Que as melhores propostas surjam até 16 de Junho é o desejo de Pedro Pidwell de modo a salvaguardar o futuro da empresa.


Pedro Pidwell já fez chegar ao Tribunal a sua proposta para vender os activos da Coelima de modo a encontrar um novo dono que satisfaça os compromissos da empresa até Junho. E assegure o futuro da empresa sem necessidade de despedimento forçado dos seus trabalhadores.

Nesta corrida contra-relógio, Pedro Pidwell quer encontrar um comprador para a Coelima, de modo a assegurar as obrigações operacionais.

Na sua opinião, só a venda antecipada de bens é a solução que permite salvaguardar os postos de trabalho e o próprio estabelecimento, “um negócio que tem de estar alinhavado até 30 de Junho”.

O administrador judicial vai pedir aos interessados que já manifestaram a intenção de comprar a Coelima que apresentem as suas melhores propostas até 16 de Junho.
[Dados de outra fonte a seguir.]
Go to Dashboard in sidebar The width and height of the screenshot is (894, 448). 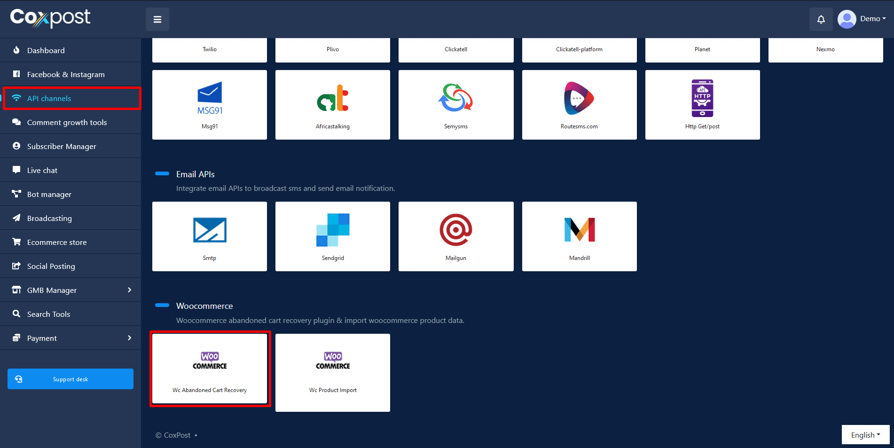point(46,50)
E, porventura, a outros que têm a Coelima na mira de um potencial investimento.

© RAQUEL WISE_JORNAL DE NEGÓCIOS

“A empresa não tem recursos para solver os compromissos de Junho de 2021 e se não os encontrar, então o encerramento será inevitável e consequentemente os trabalhadores serão despedidos”.

O administrador rejeitou o plano de insolvência apresentado por alguns proponentes, “não pelo seu mérito” mas por ser “uma figura não adequada a este caso em concreto”. A ser aceite este plano, levaria a “uma delonga de tramitação de mais dois ou três meses, o que implicará o acordo dos interessados”.
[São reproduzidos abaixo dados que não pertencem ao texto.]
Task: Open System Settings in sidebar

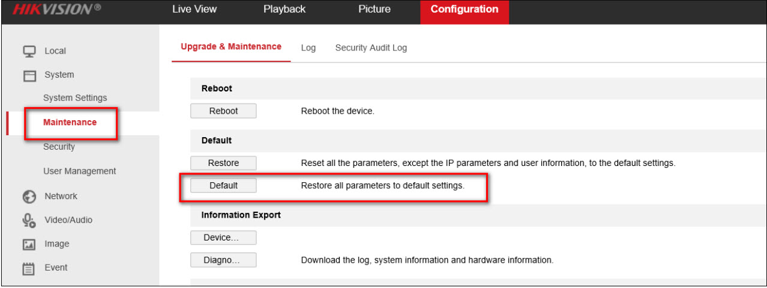Action: pyautogui.click(x=75, y=98)
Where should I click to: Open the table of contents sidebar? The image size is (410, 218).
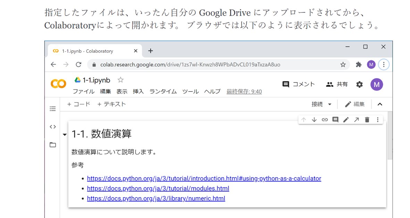coord(52,108)
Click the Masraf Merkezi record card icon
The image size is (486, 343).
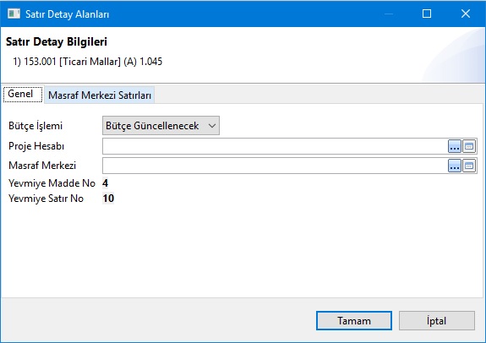(x=469, y=166)
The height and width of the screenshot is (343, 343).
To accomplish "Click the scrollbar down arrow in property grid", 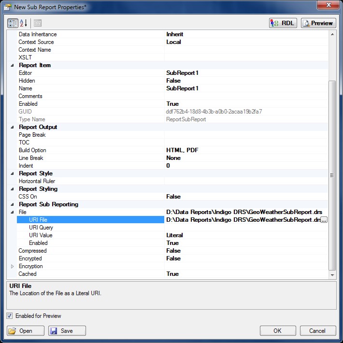I will tap(332, 274).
Por isso, Pedro Pidwell propôs “a venda do estabelecimento com a universidade dos direitos, onde se incluem os contratos de trabalho e direitos de propriedade industrial”.

O administrador apresentou ao Tribunal uma proposta para reforçar “a assessoria jurídica, especializada e multidisciplinar”, para além da equipa do próprio administrador de modo a cumprir com os prazos que todos desejam, de concluir a liquidação da Coelima até 30 de Junho.
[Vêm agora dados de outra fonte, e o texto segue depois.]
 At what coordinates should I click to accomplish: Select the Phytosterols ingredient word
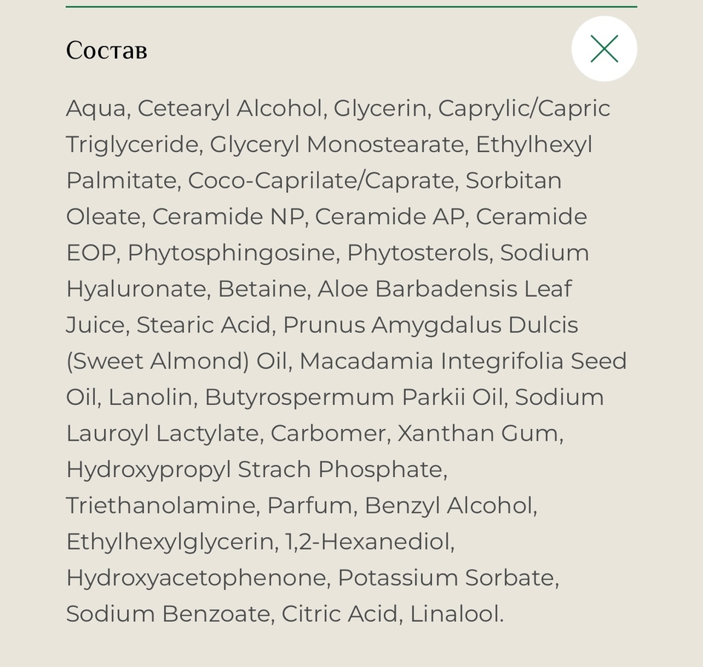(x=417, y=254)
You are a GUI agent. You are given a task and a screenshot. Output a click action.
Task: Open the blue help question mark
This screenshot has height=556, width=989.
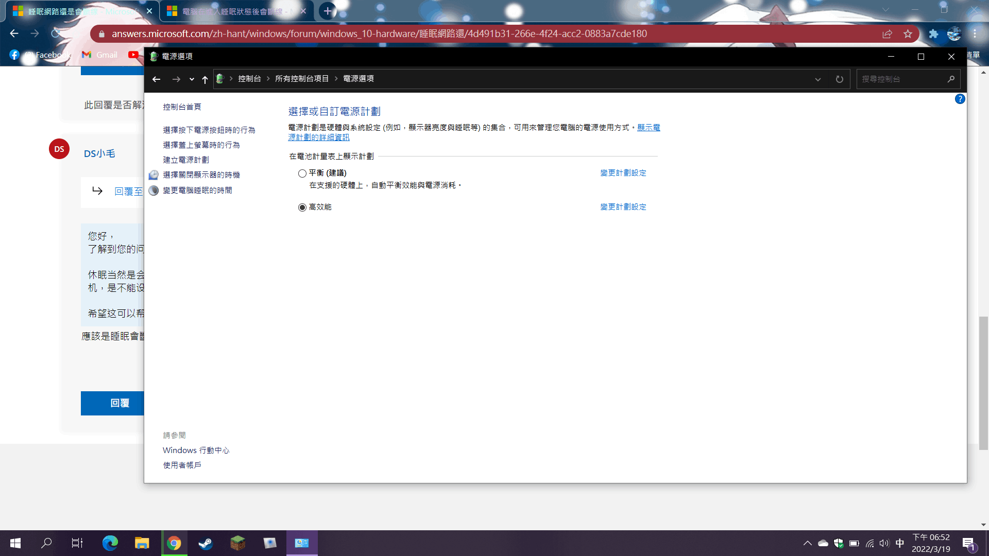coord(960,99)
O mapa do imobilizado substitui o inventário na discriminação dos bens da empresa, a relação dos equipamentos da empresa está discriminada com os ónus pendentes sobre alguns equipamentos, nomeadamente os que têm penhor mercantil, bem como uma relação dos créditos laborais apurados.

Os equipamentos têm um valor de aquisição de 21.825.173,15€ e de apenas 2.976.705,81€ como valor contabilístico. A lista de credores reconhecidos elencou 508 dos quais 253 são de trabalhadores.

Foram apurados, em sede de contabilidade da insolvente, créditos de 29.292.506,47€ mas foram reclamados créditos de 48.118.140,03€. O valor total dos créditos reconhecidos é de 48.233.964,75€.